─── Dataset

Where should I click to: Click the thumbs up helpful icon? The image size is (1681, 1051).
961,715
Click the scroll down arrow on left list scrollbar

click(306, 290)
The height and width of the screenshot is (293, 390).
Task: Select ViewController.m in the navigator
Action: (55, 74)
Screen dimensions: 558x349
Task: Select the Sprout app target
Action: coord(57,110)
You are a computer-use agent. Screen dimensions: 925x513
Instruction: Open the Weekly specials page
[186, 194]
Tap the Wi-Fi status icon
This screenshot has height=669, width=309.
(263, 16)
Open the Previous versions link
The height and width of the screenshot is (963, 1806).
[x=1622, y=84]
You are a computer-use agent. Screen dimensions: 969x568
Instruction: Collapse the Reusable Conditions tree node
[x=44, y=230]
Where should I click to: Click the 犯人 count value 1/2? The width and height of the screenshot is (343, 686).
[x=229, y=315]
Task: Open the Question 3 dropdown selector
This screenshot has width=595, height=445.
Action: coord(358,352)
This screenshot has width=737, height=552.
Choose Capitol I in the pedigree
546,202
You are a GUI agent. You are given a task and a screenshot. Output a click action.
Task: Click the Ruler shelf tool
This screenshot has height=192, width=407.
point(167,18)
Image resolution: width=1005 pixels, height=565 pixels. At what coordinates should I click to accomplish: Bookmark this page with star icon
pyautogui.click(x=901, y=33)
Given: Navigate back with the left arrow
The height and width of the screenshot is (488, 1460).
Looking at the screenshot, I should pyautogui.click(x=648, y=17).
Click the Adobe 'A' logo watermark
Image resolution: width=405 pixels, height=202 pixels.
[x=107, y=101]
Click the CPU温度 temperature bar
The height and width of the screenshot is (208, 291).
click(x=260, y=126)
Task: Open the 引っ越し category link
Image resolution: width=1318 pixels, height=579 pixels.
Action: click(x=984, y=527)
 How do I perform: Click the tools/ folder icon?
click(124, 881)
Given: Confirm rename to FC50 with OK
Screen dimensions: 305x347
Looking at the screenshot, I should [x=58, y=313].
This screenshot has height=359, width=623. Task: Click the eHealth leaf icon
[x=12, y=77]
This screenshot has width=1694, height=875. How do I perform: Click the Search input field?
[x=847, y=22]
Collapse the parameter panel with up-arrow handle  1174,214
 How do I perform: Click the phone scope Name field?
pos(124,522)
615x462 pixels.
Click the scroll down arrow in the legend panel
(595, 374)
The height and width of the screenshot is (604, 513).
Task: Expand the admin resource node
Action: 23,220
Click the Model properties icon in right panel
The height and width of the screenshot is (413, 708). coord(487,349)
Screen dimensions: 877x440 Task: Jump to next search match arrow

──────

Goal - Can you rewrite the lines above, changing every "Instruction" to "Goal" and leaving everything else untouched?

Answer below -
Where should I click to: Click the thumbs up helpful icon? The image size is (1681, 1051).
961,715
Click the scroll down arrow on left list scrollbar

click(306, 290)
The height and width of the screenshot is (293, 390).
Task: Select ViewController.m in the navigator
Action: (55, 74)
Screen dimensions: 558x349
Task: Select the Sprout app target
Action: coord(57,110)
You are a computer-use agent. Screen dimensions: 925x513
Goal: Open the Weekly specials page
[186, 194]
Tap the Wi-Fi status icon
This screenshot has height=669, width=309.
(263, 16)
Open the Previous versions link
The height and width of the screenshot is (963, 1806).
[x=1622, y=84]
You are a computer-use agent. Screen dimensions: 969x568
Goal: Collapse the Reusable Conditions tree node
[x=44, y=230]
Where should I click to: Click the 犯人 count value 1/2? The width and height of the screenshot is (343, 686).
[x=229, y=315]
Task: Open the Question 3 dropdown selector
This screenshot has width=595, height=445.
Action: coord(358,352)
This screenshot has width=737, height=552.
Choose Capitol I in the pedigree
546,202
You are a GUI agent. You are given a task and a screenshot. Output a click action.
Task: Click the Ruler shelf tool
This screenshot has height=192, width=407.
point(167,18)
Image resolution: width=1005 pixels, height=565 pixels. At what coordinates should I click to accomplish: Bookmark this page with star icon
pyautogui.click(x=901, y=33)
Given: Navigate back with the left arrow
The height and width of the screenshot is (488, 1460).
Looking at the screenshot, I should pyautogui.click(x=648, y=17).
Click the Adobe 'A' logo watermark
Image resolution: width=405 pixels, height=202 pixels.
[x=107, y=101]
Click the CPU温度 temperature bar
The height and width of the screenshot is (208, 291).
click(x=260, y=126)
Task: Open the 引っ越し category link
Image resolution: width=1318 pixels, height=579 pixels.
Action: click(x=984, y=527)
 How do I perform: Click the tools/ folder icon?
click(124, 881)
Given: Confirm rename to FC50 with OK
Screen dimensions: 305x347
Looking at the screenshot, I should [x=58, y=313].
This screenshot has height=359, width=623. Task: Click the eHealth leaf icon
[x=12, y=77]
This screenshot has width=1694, height=875. How do I perform: Click the Search input field?
[x=847, y=22]
Collapse the parameter panel with up-arrow handle  1174,214
 How do I perform: Click the phone scope Name field?
pos(124,522)
615x462 pixels.
Click the scroll down arrow in the legend panel
(595, 374)
The height and width of the screenshot is (604, 513).
Task: Expand the admin resource node
Action: 23,220
Click the Model properties icon in right panel
The height and width of the screenshot is (413, 708). coord(487,349)
Screen dimensions: 877x440 Task: Jump to next search match arrow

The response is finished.